As we drifted on, I pitched the jig over a log, letting it sink slowly. As I pulled the jig back up to the side of the log, I jiggled it momentarily while trying to get it to hop over the log. Suddenly the water exploded, and a large spotted bass came out of the water and grabbed the offering right off of the log.

I bowed up on him instantly, and the bass stayed on the side of the log momentarily, before coming off and heading for deeper water. As it turned out, that bass was my largest of the day and was the most exciting catch as well. It just proves that you have to be alert all the time when fishing creeks because the strikes may come anytime, anywhere and anyhow.

Bigger bass

Veteran creek fisherman George Arrington of Meridian prefers fishing in the fall when the bass are more active, but he has been very successful in the summer as well. Arrington likes targeting and catching the larger spotted bass that inhabit the creeks and smaller rivers that he fishes. And how does he do this you might ask?

Well for starters, he doesn't use any panfish-sized baits that are specifically made to catch small bass or bream.

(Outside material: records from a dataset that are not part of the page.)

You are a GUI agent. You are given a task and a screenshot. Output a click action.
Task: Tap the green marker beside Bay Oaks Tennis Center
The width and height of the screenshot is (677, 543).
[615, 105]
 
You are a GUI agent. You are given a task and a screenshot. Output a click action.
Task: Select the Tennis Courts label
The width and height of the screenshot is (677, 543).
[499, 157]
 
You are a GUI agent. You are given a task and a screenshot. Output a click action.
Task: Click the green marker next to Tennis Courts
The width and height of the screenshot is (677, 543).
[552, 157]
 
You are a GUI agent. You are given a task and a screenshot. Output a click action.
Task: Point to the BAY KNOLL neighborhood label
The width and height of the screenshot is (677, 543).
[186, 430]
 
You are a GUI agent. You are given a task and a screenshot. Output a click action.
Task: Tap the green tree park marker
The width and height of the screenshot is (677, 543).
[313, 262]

While that's O.K. for some folks, he'd rather go for the gusto, and that means catching the bigger bass on the larger lures. Through years of experience, Arrington has learned that the larger spotted bass will go for the larger baits.

Arrington prefers fishing with fast-moving baits that attract the bass's attention and draw reaction strikes during the midday hours. He prefers fishing small Bandit crankbaits and the Big O's, depending upon the depth of the water. If the depth is adequate, he'll fish a brown/orange Big O around the prime hotspots. While some folks like to slow down and hit everything, years of experience have taught him to hit the high spots, while letting the current carry him down. By hitting the prime areas and never slowing down, he is able to cover a lot more water, while targeting the aggressive bass. The more casts you make, the better your chances of catching both larger fish and more fish.

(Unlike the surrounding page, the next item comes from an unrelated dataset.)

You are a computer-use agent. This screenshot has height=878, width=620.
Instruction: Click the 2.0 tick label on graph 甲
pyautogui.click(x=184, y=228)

Arrington likes to target eddies located right below the shoals also. He'll fish the current breaks and around any rocks or logs with the crankbaits. If there's a stump or top nearby, that makes it even better. When speaking of eddies, he's talking about the areas below the shoals where the water curls slowly back upstream. Areas such as this provide the bass with places to rest while waiting in the attack mode for any unsuspecting morsel that may be swept by.

Topwater action

Arrington's favorite lure technique is fishing topwater lures during the mid- to late-afternoon hours when the bass become aggressive and hungry. Cloudy days seem to spur the better topwater bites, but the bass are prone to strike on top almost anytime of the day when they are active. Favorite topwater lures are the old favorite Devil's Horse, Wood Chopper, Lucky 13 and broke-back Rapala.

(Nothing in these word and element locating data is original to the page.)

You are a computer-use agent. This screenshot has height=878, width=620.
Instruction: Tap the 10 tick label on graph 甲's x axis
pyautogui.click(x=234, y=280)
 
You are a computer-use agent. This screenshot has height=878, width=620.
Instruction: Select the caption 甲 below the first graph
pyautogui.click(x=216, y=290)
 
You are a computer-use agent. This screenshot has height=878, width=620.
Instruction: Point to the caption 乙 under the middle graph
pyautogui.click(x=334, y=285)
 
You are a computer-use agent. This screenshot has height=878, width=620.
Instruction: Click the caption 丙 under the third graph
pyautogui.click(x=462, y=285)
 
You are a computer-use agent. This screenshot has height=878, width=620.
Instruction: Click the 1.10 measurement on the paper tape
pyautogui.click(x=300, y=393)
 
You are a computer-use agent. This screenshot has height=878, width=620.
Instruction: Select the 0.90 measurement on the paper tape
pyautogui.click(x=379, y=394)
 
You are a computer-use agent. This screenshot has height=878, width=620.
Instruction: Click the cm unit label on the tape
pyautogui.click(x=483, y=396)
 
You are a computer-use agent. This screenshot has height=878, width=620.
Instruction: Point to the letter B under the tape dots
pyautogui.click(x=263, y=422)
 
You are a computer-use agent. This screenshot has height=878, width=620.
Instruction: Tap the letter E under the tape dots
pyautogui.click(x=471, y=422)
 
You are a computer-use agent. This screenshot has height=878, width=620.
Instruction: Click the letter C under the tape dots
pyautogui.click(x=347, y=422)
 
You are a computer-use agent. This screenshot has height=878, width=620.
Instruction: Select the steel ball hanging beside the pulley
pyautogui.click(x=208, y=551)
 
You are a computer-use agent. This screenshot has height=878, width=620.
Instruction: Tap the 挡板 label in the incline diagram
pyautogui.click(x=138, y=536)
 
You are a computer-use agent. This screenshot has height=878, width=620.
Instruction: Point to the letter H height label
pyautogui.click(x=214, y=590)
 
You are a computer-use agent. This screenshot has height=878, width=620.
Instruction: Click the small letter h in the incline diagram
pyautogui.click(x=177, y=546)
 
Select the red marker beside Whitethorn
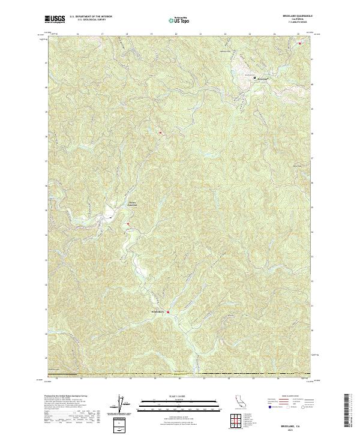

While he may fish a white or bream-colored Devil's Horse on occasion, Arrington prefers fishing darker-colored Lucky 13s.

Many of Arrington's bites will come during the first couple of jerks on the bait, and that's especially true of the broke-back Rapala. He'll cast the bait out, let it sit a second and twitch it under once or twice. If the bass doesn't strike then, he'll continue to work it back to the boat with the knowledge that a strike may occur at any time. When the bass are active, he'll catch bass all afternoon long.

Kentucky bass typically range from 1 1/2 to 2 pounds on the larger sides in the creeks. Some of the smaller rivers such as the Chickasawhay, which runs from Enterprise on down past Quitman and Shubuta, have lunkers in the 3-pound range. And on rare occasions, anglers sometimes catch largemouths in the 4- to 5-pound range on some of the smaller creeks and rivers.

Anglers wanting to experience exciting summertime fishing need look no farther than the nearest stream, creek or small river near their homes. These areas typically receive little or no fishing pressure, and are usually home to good numbers of spotted bass.